**STATED PROBLEM A**
Return each row below that contains the string "width", treating uppercase and lowercase letters as different.

What is the true nature of gas pressure and its energy mechanics?

[Chestermiller]

What adjacent parcels?

The figure above shows a chamber (the solid boundary) containing a gas, with the gas subdivided into smaller volumetric parcels by the hypothetical dotted boundaries. A and B are two adjacent gas volumetric parcels within the chamber. The gas in parcel A exerts a pressure force on the gas in parcel B at the area interface between these parcels (and vice versa). This happens because gas moleclues from A cross the interface from A to B (carrying momentum), but gas molecules from B cross this same interface in the opposite direction (carrying an equal amount of momentum). As far as the gas in parcel A is concerned, this is the same as if the molecules from A had bounded off a solid boundary at the interface.

 

[rogerk8]

Ok

 

[Chestermiller]

Today it however struck me that the minus sign must be due to this reasoning:

The normal unit vector points form the on-side to the by-side so if pressure is from the by-side to the on-side, there has to be a negative sign.

I am very uncertain about the terminology but feel like something like this must be true.

Yes. This is correct.

Now to my homework :)

I find it a hard one, but I happily will try to solve it.

We have
\vec{σ}=-p\vec{i}_x\vec{i}_x-p\vec{i}_y\vec{i}_y-p\vec{i}_z\vec{i}_z
and dotting this with
\vec{i}_x
from the right gives
\vec{σ}=-p\vec{i}_x
while the rest are ortogonal (is this an english word?) and thus zero.
To be a little lazy, dotting with $\vec{i}_y$ or $\vec{i}_z$ will in the same manner get the stress vector in each respective direction.

Yes. This is all correct. Well done.

So you see that, now matter which coordinate direction unit vector you dot the stress tensor with (in our case of hydrostatic equilibrium), you end up with a pressure force in that coordinate direction. This suggests that "pressure is isotropic."

Now for your next homework problem:

Suppose you have a differential element of area dA within a gas that is oriented spatially in such a way that the unit normal to the area is given by:
$$\vec{n}=n_x\vec{i}_x+n_y\vec{i}_y+n_z\vec{i}_z$$

What is the force vector exerted by the gas on the side of dA toward which $\vec{n}$ is pointing on the material on the side of dA from which $\vec{n}$ is pointing?

Chet

 

[rogerk8]

Yes. This is correct.

Yes. This is all correct. Well done.

So you see that, now matter which coordinate direction unit vector you dot the stress tensor with (in our case of hydrostatic equilibrium), you end up with a pressure force in that coordinate direction. This suggests that "pressure is isotropic."

Now for your next homework problem:

Suppose you have a differential element of area dA within a gas that is oriented spatially in such a way that the unit normal to the area is given by:
$$\vec{n}=n_x\vec{i}_x+n_y\vec{i}_y+n_z\vec{i}_z$$

What is the force vector exerted by the gas on the side of dA toward which $\vec{n}$ is pointing on the material on the side of dA from which $\vec{n}$ is pointing?

Chet

Chet,

Thank you for encourageing me!

I am very happy I was right :)

**Rows for locating displayed items**
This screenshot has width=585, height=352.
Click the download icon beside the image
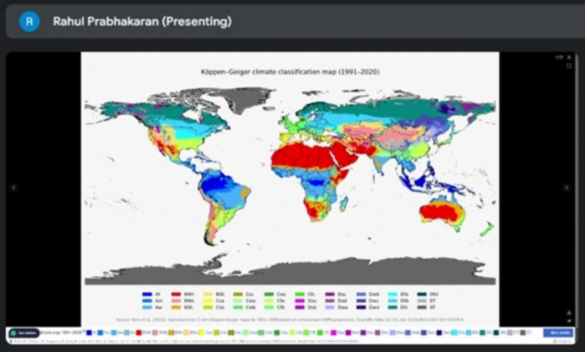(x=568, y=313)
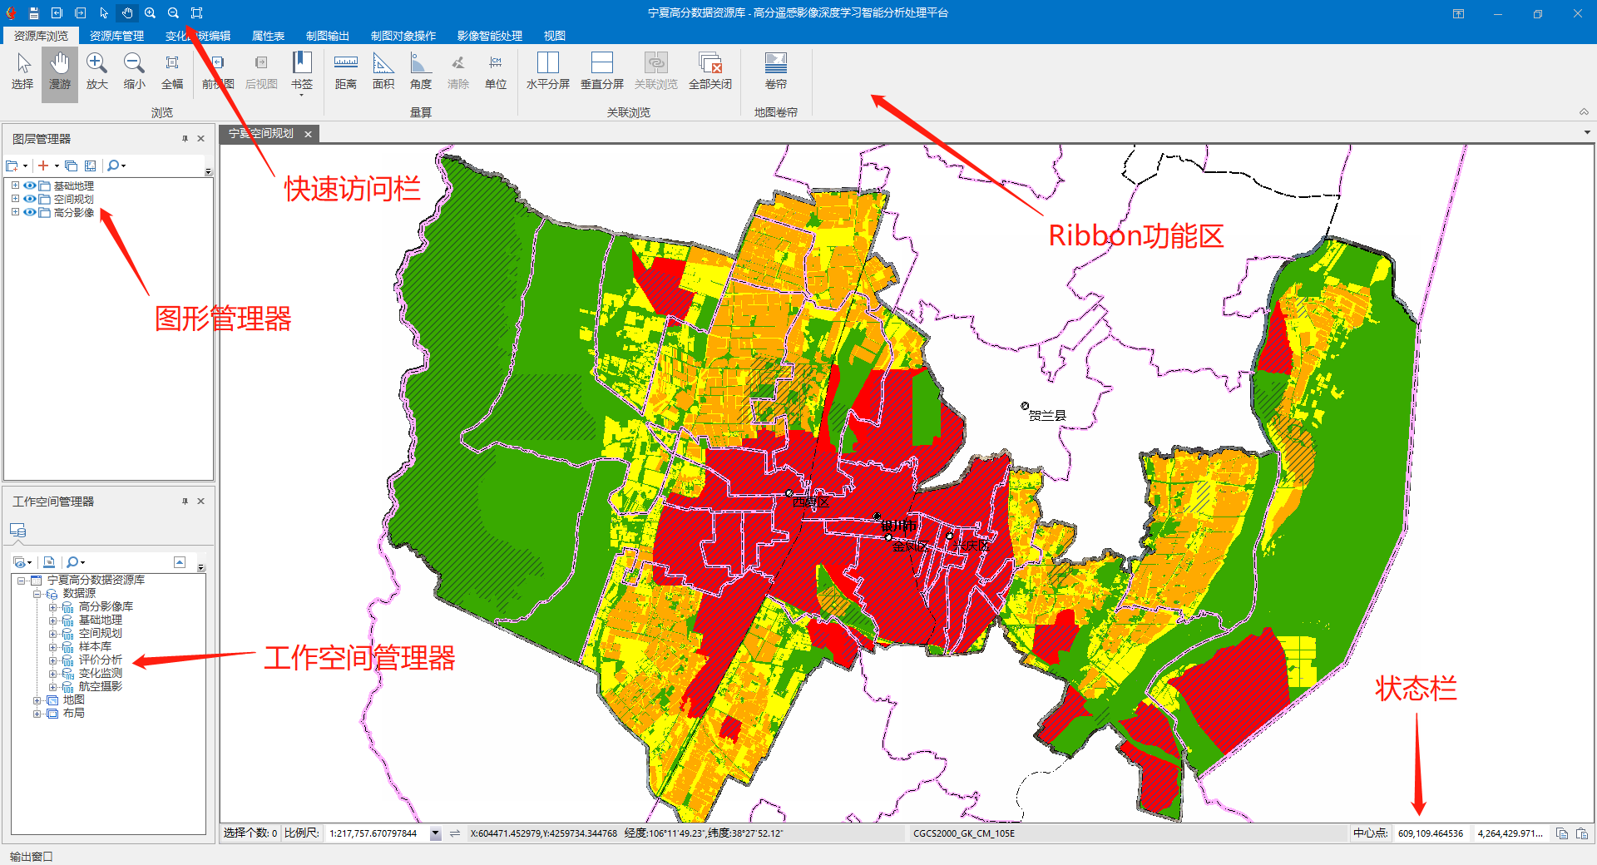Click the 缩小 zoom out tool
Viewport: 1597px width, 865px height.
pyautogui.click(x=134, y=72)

**STATED PROBLEM B**
Write what comes next in the forum thread on gas pressure, picking up right after its final line.

**EXERCISE OUTPUT A**
This screenshot has width=585, height=352.
Viewport: 1597px width, 865px height.

**EXERCISE OUTPUT B**
Getting down to my new lesson:

This first bold part is clear to me.

The other part is however a bit unclear.

Yet, I think you are just testing me :)

Quoting your formula:

\vec{dF}=(\vec{σ}\centerdot \vec{n}) dA

and if

\vec{n}=n_x\vec{i}_x+n_y\vec{i}_y+n_z\vec{i}_z

while using

\vec{σ}=-p\vec{i}_x\vec{i}_x-p\vec{i}_y\vec{i}_y-p\vec{i}_z\vec{i}_z

the force vector has to be

\vec{dF}=-pn_x\vec{i}_x-pn_y\vec{i}_y-pn_z\vec{i}_z

I hope I'm right :)

Roger

 

[Chestermiller]

Chet,

Thank you for encourageing me!

I am very happy I was right :)

Getting down to my new lesson:

This first bold part is clear to me.

The other part is however a bit unclear.

I don't know what to do about this. I worded it as best I could. It's probably not important, and you will soon get the idea.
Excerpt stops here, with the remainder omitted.